Ainsi de leur propre faiblesse, d'où vient d'abord le sentiment de leur dépendance, naît ensuite l'idée de l'empire et de la domination ; Il y a ici un paradoxe de la volonté, telle qu’elle se forge et se détermine. La résistance à la volonté est d’abord à l’origine d’une conscience de la dépendance, mais devient ensuite à l’origine d’une conscience de la force et de l’autorité dominante. C’est en effet selon une même logique que l’individu se trouve soumis à une contrainte (il est dépendant) et cherche à s’en libérer (s’affirmer contre cette contrainte).

b

mais cette idée étant moins excitée par leurs besoins que par nos services, ici commencent à se faire apercevoir les effets moraux dont la cause immédiate n'est pas dans la nature ; La seconde réaction (la volonté de domination) n’est toutefois pas dans la nature, puisqu’elle est une réaction médiate, qui se crée selon le jugement et de façon culturelle : il s’agit d’un effet moral d’une contrainte naturelle.

c

et l'on voit déjà pourquoi, dès ce premier âge, il importe de démêler l'intention secrète qui dicte le geste ou le cri. La capacité à distinguer l’origine des réactions sera déterminante pour la bonne compréhension de l’éducation. Il faut en effet bien observer l’enfant afin de savoir comment déterminer ses propres réactions par rapport à lui. Méconnaître le stade culturel et le stade naturel, cela revient à se tromper sur ce qu’il faut faire, et sur la manière d’éduquer l’enfant.

Partie 3

a

Quand l'enfant tend la main avec effort sans rien dire, il croit atteindre à l'objet parce qu'il n'en estime pas la distance ; il est dans l'erreur ; mais quand il se plaint et crie en tendant la main, alors il ne s'abuse plus sur la distance, il commande à l'objet de s'approcher, ou à vous de le lui apporter. L’exemple que prend ici Rousseau est une manière d’illustrer la différence entre une réaction naturelle (l’effort qui rencontre la résistance de la chose) et une réaction culturelle (la plainte contre la résistance).

b

Dans le premier cas, portez-le à l'objet lentement et à petits pas ; dans le second, ne faites pas seulement semblant de l'entendre : plus il criera, moins vous devez l'écouter. À ces deux types de réactions s’articulent deux types d’attitudes éducatives.
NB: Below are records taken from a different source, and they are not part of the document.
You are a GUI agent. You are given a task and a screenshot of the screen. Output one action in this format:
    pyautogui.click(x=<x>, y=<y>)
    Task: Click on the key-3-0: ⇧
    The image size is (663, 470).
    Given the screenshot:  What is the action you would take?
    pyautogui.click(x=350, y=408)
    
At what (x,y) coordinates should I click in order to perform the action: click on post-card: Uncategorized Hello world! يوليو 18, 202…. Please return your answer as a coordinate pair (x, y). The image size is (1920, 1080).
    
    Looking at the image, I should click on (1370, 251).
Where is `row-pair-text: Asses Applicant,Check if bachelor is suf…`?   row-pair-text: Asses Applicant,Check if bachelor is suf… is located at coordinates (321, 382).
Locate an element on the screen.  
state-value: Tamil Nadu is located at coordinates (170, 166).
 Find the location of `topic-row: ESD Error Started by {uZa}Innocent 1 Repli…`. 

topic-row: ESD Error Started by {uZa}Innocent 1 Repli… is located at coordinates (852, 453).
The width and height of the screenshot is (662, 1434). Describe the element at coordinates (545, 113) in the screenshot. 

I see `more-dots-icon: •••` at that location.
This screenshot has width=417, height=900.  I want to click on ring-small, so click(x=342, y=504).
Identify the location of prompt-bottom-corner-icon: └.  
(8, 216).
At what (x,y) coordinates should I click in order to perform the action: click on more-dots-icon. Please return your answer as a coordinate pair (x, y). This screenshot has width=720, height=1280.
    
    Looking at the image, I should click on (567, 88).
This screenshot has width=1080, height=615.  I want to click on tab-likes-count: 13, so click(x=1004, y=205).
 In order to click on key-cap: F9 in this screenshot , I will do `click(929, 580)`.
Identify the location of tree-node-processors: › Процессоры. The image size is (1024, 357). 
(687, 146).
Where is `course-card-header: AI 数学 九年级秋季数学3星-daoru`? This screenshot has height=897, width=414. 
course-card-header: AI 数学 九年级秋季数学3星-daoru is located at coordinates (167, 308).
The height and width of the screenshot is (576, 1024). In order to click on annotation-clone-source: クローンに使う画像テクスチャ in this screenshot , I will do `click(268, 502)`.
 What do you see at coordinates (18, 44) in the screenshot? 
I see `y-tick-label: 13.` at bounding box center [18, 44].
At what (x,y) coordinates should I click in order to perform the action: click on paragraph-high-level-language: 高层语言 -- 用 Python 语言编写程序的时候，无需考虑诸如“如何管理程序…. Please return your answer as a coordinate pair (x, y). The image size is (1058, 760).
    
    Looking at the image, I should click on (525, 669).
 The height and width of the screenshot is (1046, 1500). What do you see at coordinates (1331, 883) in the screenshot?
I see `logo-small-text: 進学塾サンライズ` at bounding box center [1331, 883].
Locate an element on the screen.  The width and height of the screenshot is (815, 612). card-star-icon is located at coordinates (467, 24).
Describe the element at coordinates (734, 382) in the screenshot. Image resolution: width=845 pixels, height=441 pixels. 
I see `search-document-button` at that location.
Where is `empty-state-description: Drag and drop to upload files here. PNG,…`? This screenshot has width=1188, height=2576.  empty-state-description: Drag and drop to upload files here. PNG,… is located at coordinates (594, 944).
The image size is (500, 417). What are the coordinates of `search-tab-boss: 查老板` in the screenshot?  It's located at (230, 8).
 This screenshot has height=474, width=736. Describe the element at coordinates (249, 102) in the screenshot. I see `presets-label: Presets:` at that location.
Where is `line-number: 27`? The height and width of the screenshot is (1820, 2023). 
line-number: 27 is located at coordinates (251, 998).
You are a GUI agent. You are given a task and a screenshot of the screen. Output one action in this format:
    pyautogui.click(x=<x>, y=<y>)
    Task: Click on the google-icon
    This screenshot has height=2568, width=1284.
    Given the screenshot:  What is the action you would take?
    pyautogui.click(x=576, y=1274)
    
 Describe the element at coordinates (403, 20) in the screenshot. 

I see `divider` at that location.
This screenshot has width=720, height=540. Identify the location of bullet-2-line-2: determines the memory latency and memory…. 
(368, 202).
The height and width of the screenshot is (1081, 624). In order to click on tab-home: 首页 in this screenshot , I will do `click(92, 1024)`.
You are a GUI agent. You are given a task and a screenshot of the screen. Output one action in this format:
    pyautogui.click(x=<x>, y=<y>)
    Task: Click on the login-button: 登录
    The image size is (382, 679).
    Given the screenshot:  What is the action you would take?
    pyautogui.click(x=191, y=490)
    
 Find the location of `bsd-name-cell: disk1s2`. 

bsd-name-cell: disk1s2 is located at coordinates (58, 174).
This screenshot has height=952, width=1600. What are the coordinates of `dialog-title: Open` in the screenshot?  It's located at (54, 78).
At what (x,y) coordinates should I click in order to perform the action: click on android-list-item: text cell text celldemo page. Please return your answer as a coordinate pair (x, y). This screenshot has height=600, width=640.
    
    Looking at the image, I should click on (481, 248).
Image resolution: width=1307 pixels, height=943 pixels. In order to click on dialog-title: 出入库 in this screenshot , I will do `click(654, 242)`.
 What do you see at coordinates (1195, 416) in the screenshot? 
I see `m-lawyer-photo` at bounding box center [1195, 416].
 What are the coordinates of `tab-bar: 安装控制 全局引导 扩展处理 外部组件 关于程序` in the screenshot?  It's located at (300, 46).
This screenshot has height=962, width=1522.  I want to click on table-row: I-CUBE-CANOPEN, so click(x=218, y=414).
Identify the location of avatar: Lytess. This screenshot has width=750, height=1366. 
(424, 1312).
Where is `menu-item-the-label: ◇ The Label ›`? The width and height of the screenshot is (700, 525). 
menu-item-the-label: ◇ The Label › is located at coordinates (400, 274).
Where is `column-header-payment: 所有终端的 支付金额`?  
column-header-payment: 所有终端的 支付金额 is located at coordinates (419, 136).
La première attitude est celle qui porte à confronter l’enfant à la contrainte et aux moyens de la dépasser (la culture de l’effort et l’apprentissage de l’autonomie). La seconde attitude est celle qui consiste à confronter l’enfant aux limites de ses caprices, afin de lui apprendre la contrainte et la limitation naturelle (l’apprentissage de la frustration).

c

Il importe de l'accoutumer de bonne heure à ne commander ni aux hommes, car il n'est pas leur maître, ni aux choses, car elles ne l'entendent point. Les deux attitudes éducatives sont ainsi essentielles pour montrer à l’homme qu’il doit se comporter en prenant conscience des conditions réelles de son action, et sans faire comme s’il était seul au monde.